Una nueva ley debería ser menos
prescriptiva en este sentido. Debería sólo establecer lineamientos generales de
organización y dar la libertad a las instituciones para que, en ejercicio de su
autonomía, pudieran elegir su propia forma de organizarse. Esta sería una forma
de liberar el potencial transformador de las universidades. Por supuesto,
respetando algunos criterios. A manera de ejemplo, un criterio que yo
recomendaría quedara consagrado en esa nueva ley liberadora, sería el de exigir
que en cualquier estructura de gobierno universitario se respetara el principio
de equilibrio de los poderes, ese mismo del cual hoy se habla tanto en el país.
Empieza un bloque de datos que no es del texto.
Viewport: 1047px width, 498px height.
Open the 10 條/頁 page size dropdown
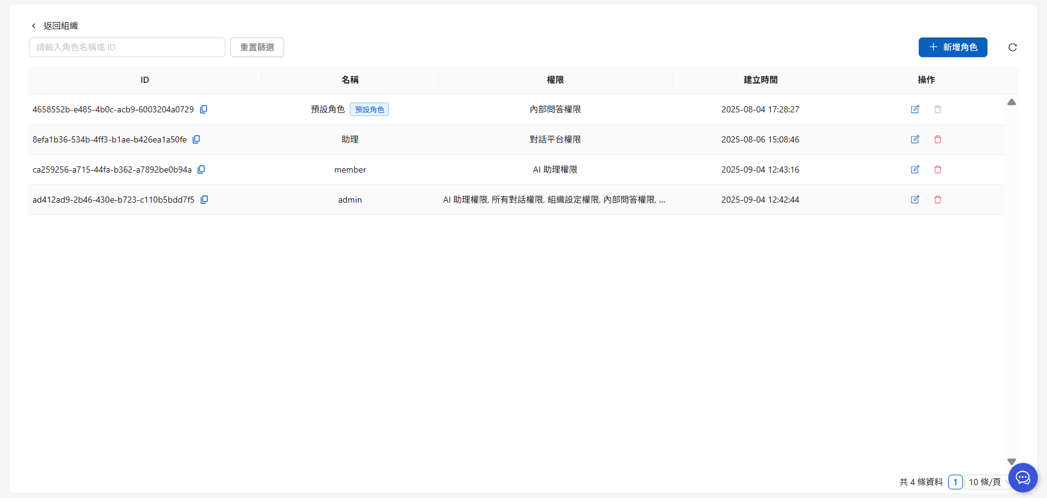[x=986, y=482]
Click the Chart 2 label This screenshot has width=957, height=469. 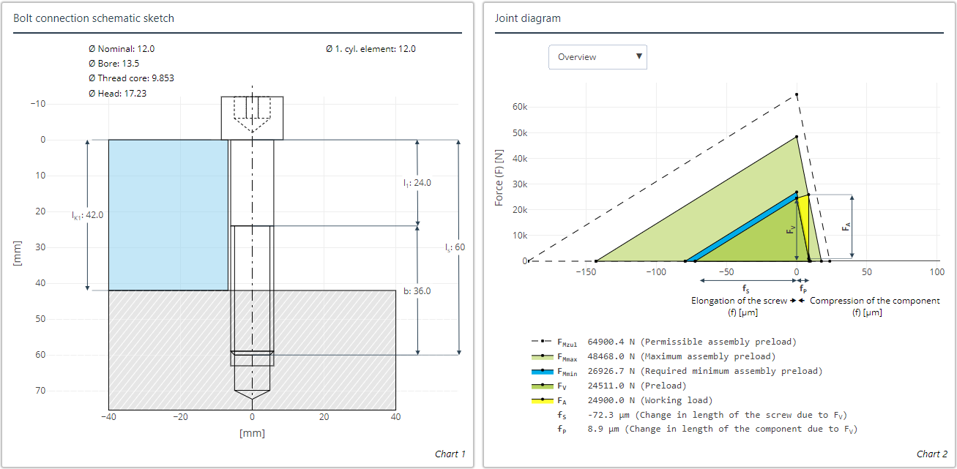click(x=933, y=454)
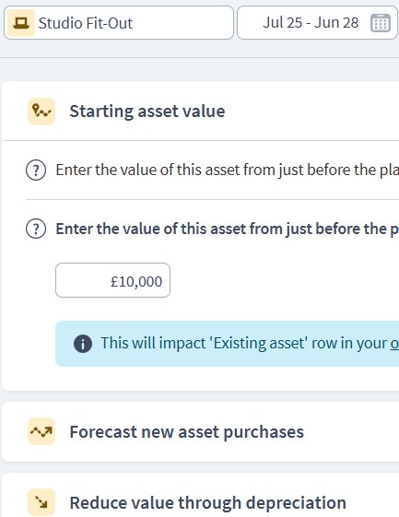The image size is (399, 517).
Task: Select the Jul 25 - Jun 28 date range
Action: coord(317,23)
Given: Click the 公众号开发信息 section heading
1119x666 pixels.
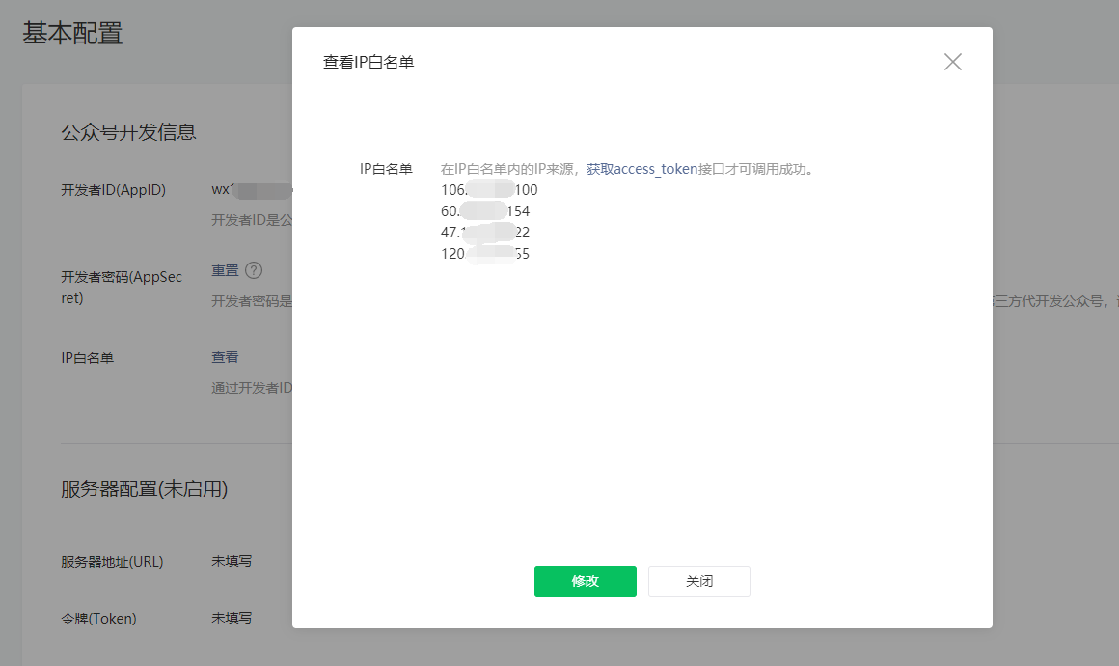Looking at the screenshot, I should pos(128,132).
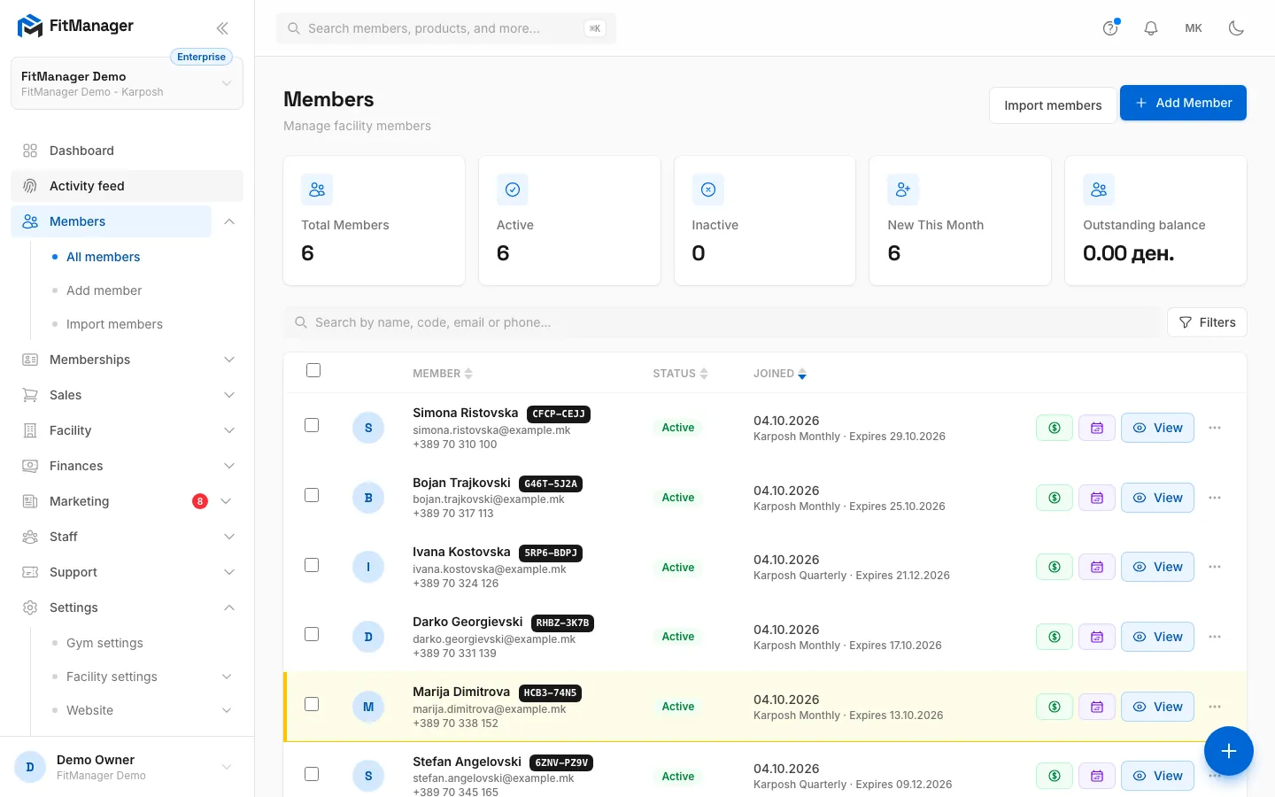
Task: Expand the Memberships sidebar section
Action: coord(128,360)
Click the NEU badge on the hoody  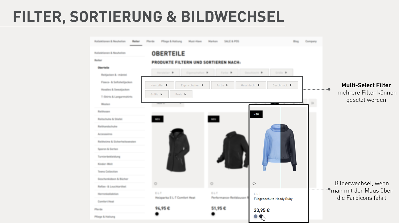pyautogui.click(x=256, y=114)
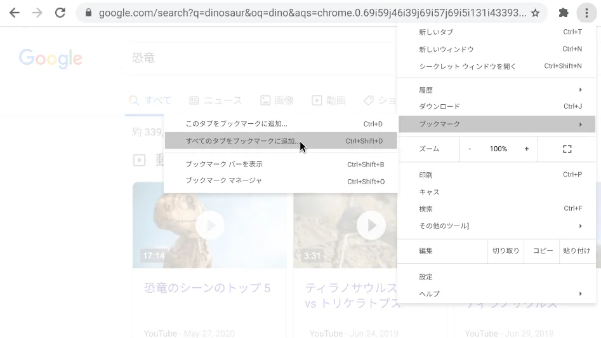
Task: Expand the ヘルプ submenu
Action: click(x=498, y=294)
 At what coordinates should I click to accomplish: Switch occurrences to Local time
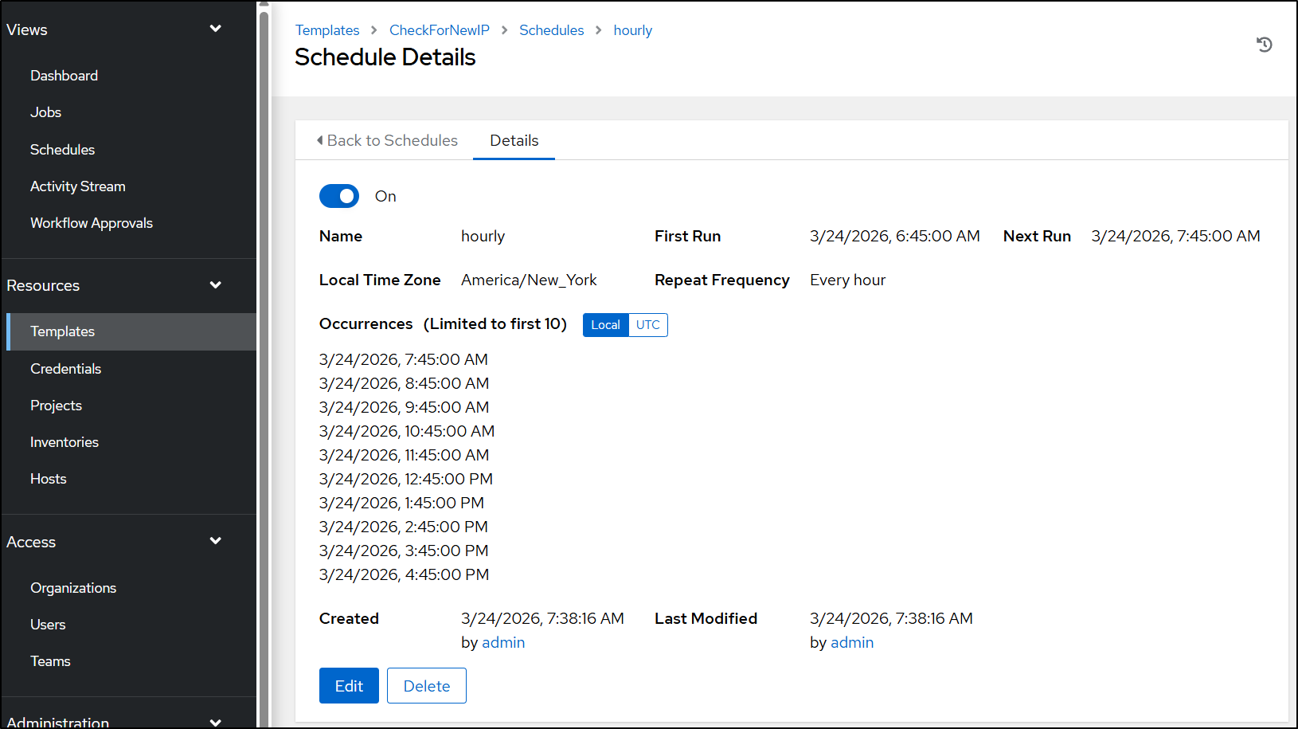pos(605,325)
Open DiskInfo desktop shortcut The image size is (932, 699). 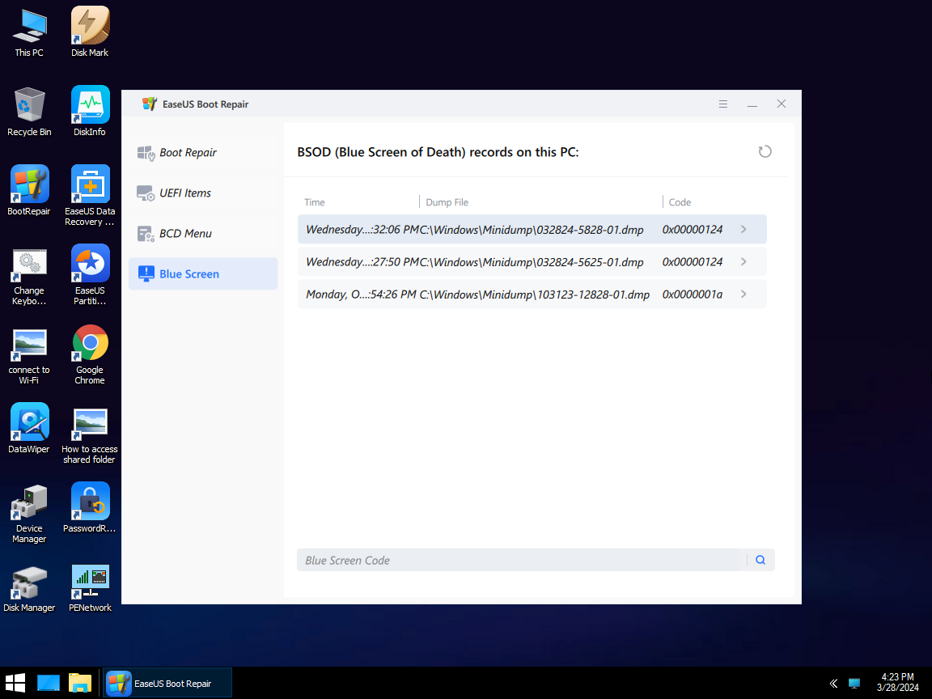point(90,111)
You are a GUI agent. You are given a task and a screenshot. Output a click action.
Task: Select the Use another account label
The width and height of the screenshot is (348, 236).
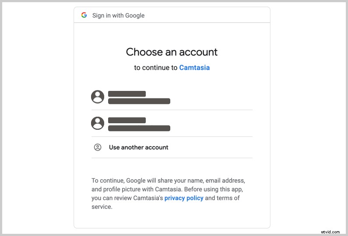(x=138, y=147)
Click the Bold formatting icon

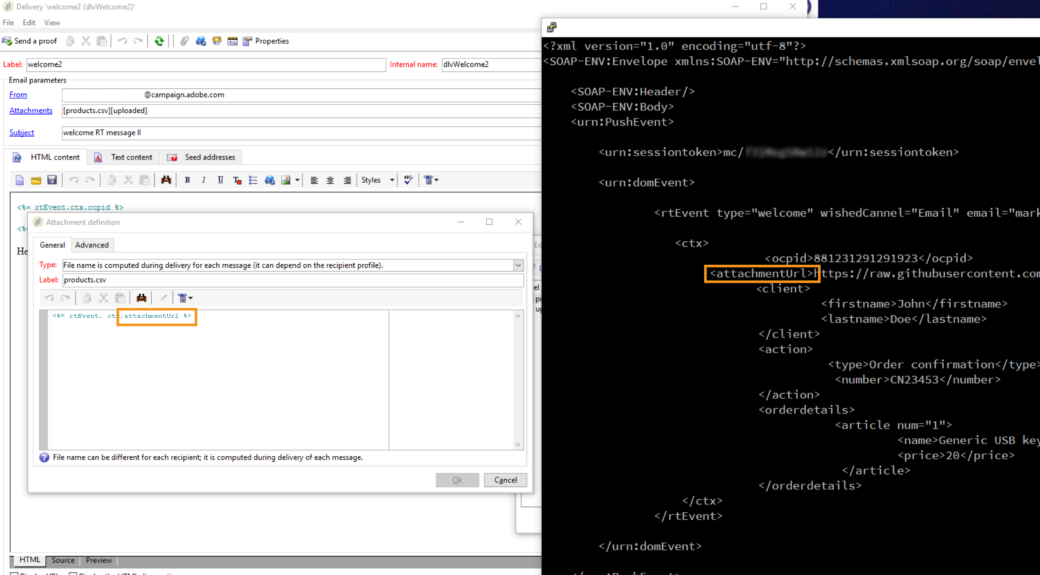[x=187, y=180]
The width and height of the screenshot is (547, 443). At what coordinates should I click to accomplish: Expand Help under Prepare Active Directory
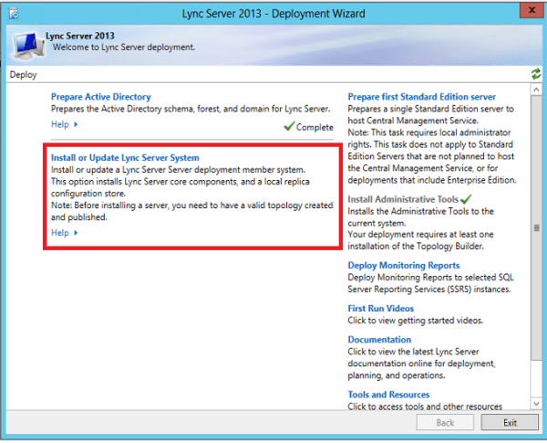[x=64, y=124]
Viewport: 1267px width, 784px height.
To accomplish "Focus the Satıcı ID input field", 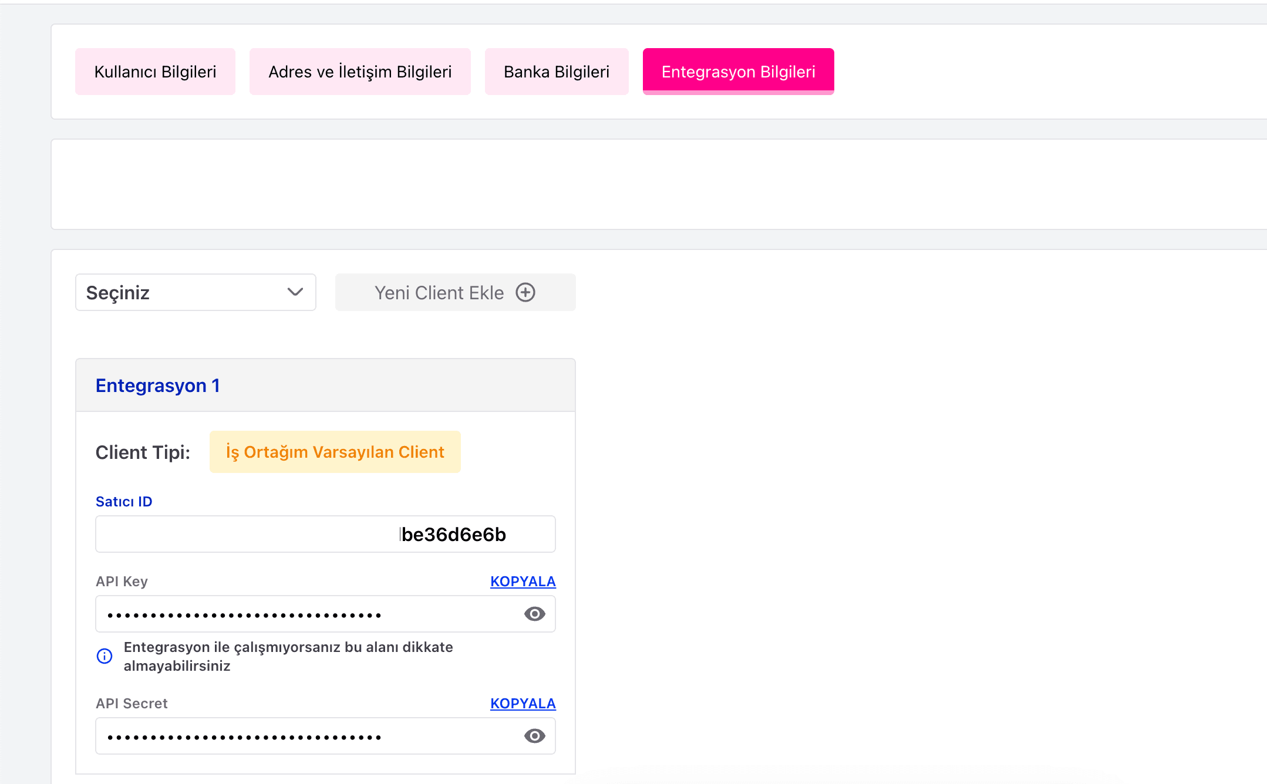I will coord(325,534).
Ese requerimiento no está plasmado en la Ley vigente y, de hecho, no existe
equilibrio de poderes en la estructura de gobierno actual de la universidad
venezolana. Lo que existe es una excesiva concentración de poder en la máxima
autoridad rectoral.
El Rector (o la Rectora) es el representante
de la Institución ante el CNU, organismos gubernamentales y cualquier otro tipo
de organización. Es el representante jurídico, que es demandado por todos
aquellos que consideran que sus derechos han sido vulnerados por alguna
instancia universitaria. Es el único cuentadante de la Universidad, es decir:
el responsable ante la Nación de rendir las cuentas sobre la administración de
los fondos que a ella le ingresan. Esto le convierte a su vez en el ordenador
de pagos, ningún bolívar puede egresar de las arcas universitarias sin la
autorización del Rector (o de quién haya sido delegado por él para cumplir esa
función). Lo cual tiene su lógica: al responsable de explicar cómo los fondos
han sido gastados debe, entonces, reservársele la prerrogativa de autorizar
cualquier egreso. Esto convierte al Rector (o a la Rectora) en administrador de
cuantiosos recursos presupuestarios, que debiera hacerlo conjuntamente con el
Vicerrector Administrativo de turno como lo establece la Ley, pero cuando no
hay confianza personal y política ese mandato pasa a ser letra muerta. En
añadidura, no sólo administra lo financiero, también los recursos humanos
exceptuando al personal académico. Por atribución expresa de la Ley, el Rector
es el único autorizado para ingresar personal administrativo y obrero a la
Institución, también el único con la potestad de destituirlos o jubilarlos. El
Rector es el patrono, aunque ya no lo sea para los efectos de las negociaciones
con los gremios de las condiciones salariales y de trabajo. También es el
garante de la seguridad, el orden y la disciplina dentro de la Institución
–tamaña responsabilidad en estos tiempos-, otra atribución específicamente
señalada en la Ley. Paremos de contar: ¿En qué tiempo se supone que ejerza el
rol de líder académico que se espera de él? ¿O el de gran promotor de la
pertinencia social de la institución que él dirige?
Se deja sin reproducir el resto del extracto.